Secondo gli psicologi nella società contemporanea vi sono forme di dubbio patologico piuttosto comuni ( le prenderemo in considerazione di seguito); per altri studiosi, invece, il dubitare è abbastanza legittimo. Anzi, aggiungono, è basilare, constatato che è proprio sul bagaglio culturale del dubbio si è inserita la tradizione filosofica e scientifica dell’occidente. E il Cogito ergo sum di cartesiana memoria ne è il testimone indiscusso. E concludono dicendo che chi non fa domande, non giunge mai ad alcuna scoperta. Oltre al dubbio rimangano solamente il fanatismo, il dogma, la massima.
 Certamente, un dubbio è di questa natura proprio perché non vi è nessuna certezza, perciò in nessun caso il dubbio deve recare una condanna, difatti persino la nostra tradizione giuridica si fonda sulla presunta innocenza.
 In breve, un dubbio è un dubbio, e come tale può restare indefinitamente. È legittimo, anzi sano averne e non implicare alcuna presa di posizione. Senza schierarsi, non esiste contrapposizione e dunque non ha senso nessuno scontro. Tra i dubbiosi ci può essere confronto sincero, fecondo e aperto, proprio perché nessuno ama restare tra color che son sospesi. I processi naturali mirano in modo naturale a una risoluzione. Come un macigno che rotola giù dal  colle, e prima o poi si arresta, così il dubbioso ama cercare di capire, perché vuole risolvere e trovare sollievo rispetto all’ansia dell’incertezza.
 Gli psicologi, invece, sostengono che  la predisposizione dell’essere umano a trovare una spiegazione razionale a ogni problema, anche a domande da tralasciare per la loro assurdità , può diventare una insidia molto pericolosa.
 Cercare, infatti, di dare una risposta logica a un dubbio è come spalancare l’uscio, andare oltre l’ingresso, per poi trovarsi di fronte ad altre due porte con il bisogno di sceglierne una, di conseguenza aprirla, superarne la soglia, per trovarne di fronte altre tre, poi cinque, poi sette e così via.
 Accade ciò in quanto ogni risposta razionale a un dubbio, che non può essere districato razionalmente, nascono senza sosta altre domande la cui risposta genera altrettanti punti interrogativi, incrementando un circolo vizioso infinito. Logico esito: arresto totale dell’individuo nella sua vita quotidiana.
 Un dubbio spesso frequente negli adolescenti, ad esempio, è quello riguardante l’inclinazione alla sfera sessuale:<<Sono etero, omo o bisessuale?>>.  È chiaro che la risposta a questo dubbio è insita nelle sensazioni avvertite di fronte ad uno dello stesso sesso o di fronte ad una donna e non tanto nelle argomentazioni.
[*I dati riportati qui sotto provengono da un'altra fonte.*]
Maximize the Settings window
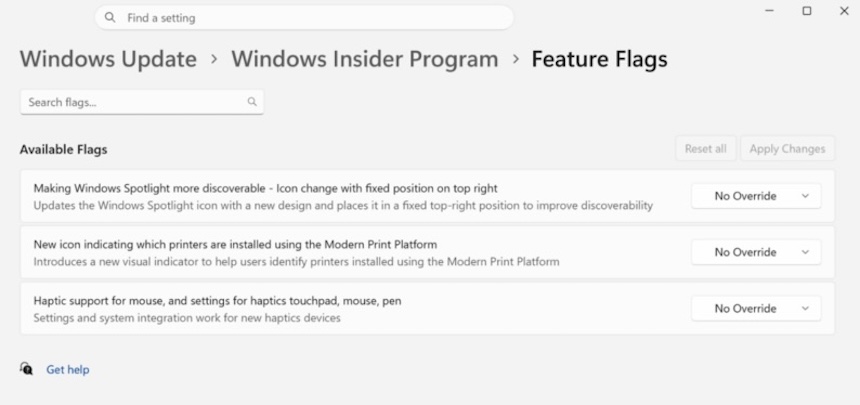The image size is (860, 405). [806, 11]
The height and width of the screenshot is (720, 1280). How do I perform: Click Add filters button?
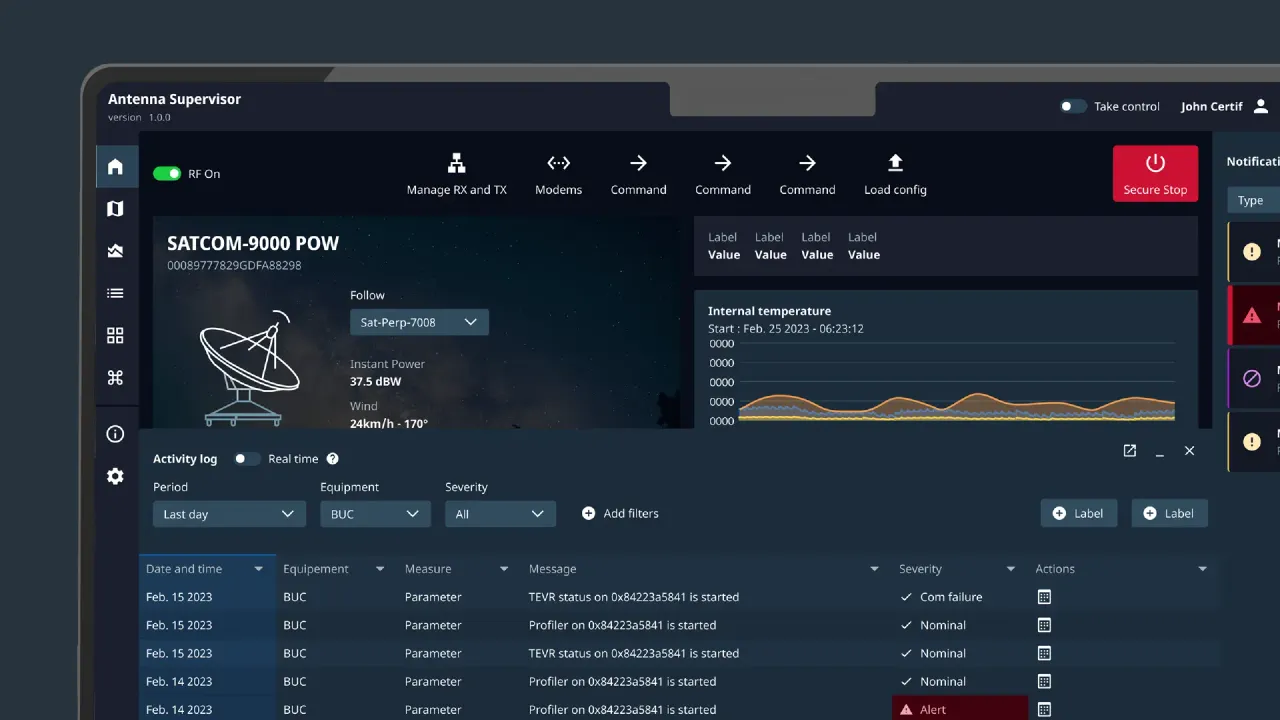[x=620, y=513]
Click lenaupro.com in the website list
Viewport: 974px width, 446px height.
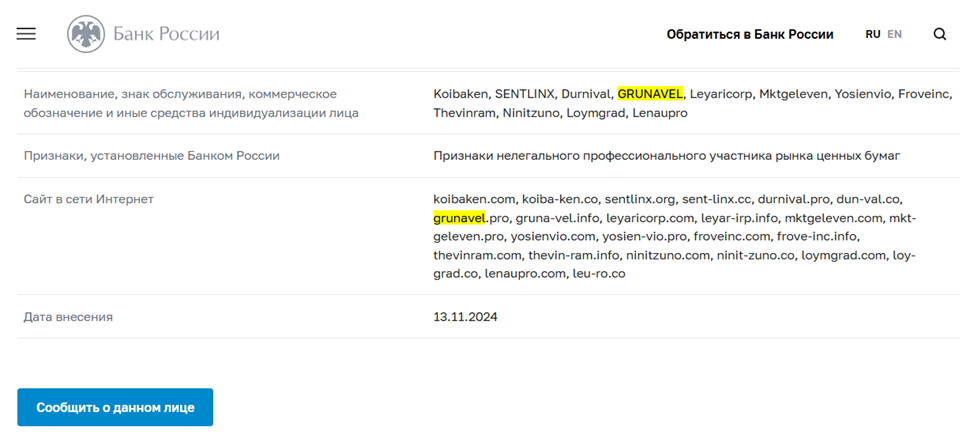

 Va da sé che cercare di far chiarezza sulle proprie naturali tendenze sessuali proietta oscure ombre e alimenta i dubbi. Si tratta di un circolo vizioso tra pensieri e sensazioni che complica il problema invece di risolverlo.
 Il soggetto, cascato nel suo stesso tranello, è di solito portato a cercare ulteriori prove sul proprio genere sessuale, persino a mettere in pratica veri e propri esperimenti per verificare l’effetto su di sé, producendo ulteriori incertezze e confusioni, nella maggioranza dei casi accompagnate da “sensazioni di colpa o di disagi”., (G. Nardone, G. De Santis, Cogito Ergo soffro, Ponte alle Grazie, 2011).
 Un altro esempio di un sofferto cammino dell’individuo succube del dubbio, è in rapporto con la volontà e l’impegno di respingere razionalmente pensieri insinuatisi arbitrariamente che inquietano la tranquillità mentale. In questa circostanza la lotta è tra il pensiero  e il pensare: cioè, tramite il pensare ragionevolmente si tenta di invalidare un pensiero illogico o semplicemente fuori luogo.
 Per concludere possiamo dire che il dubbio è normale, anzi possiamo aggiungere che può essere considerato un elemento sano, saggio, proprio perché indicatore di persona matura, che sa riflettere su quello che le sta accadendo, che sta facendo e si interroga sua quale sia il gesto, l’aspetto e/o la risposta più adeguata.
 Il fatto importante è come sempre l’equilibrio: il dubbio “sano” spinge a riflettere e a trovare una soluzione soddisfacente.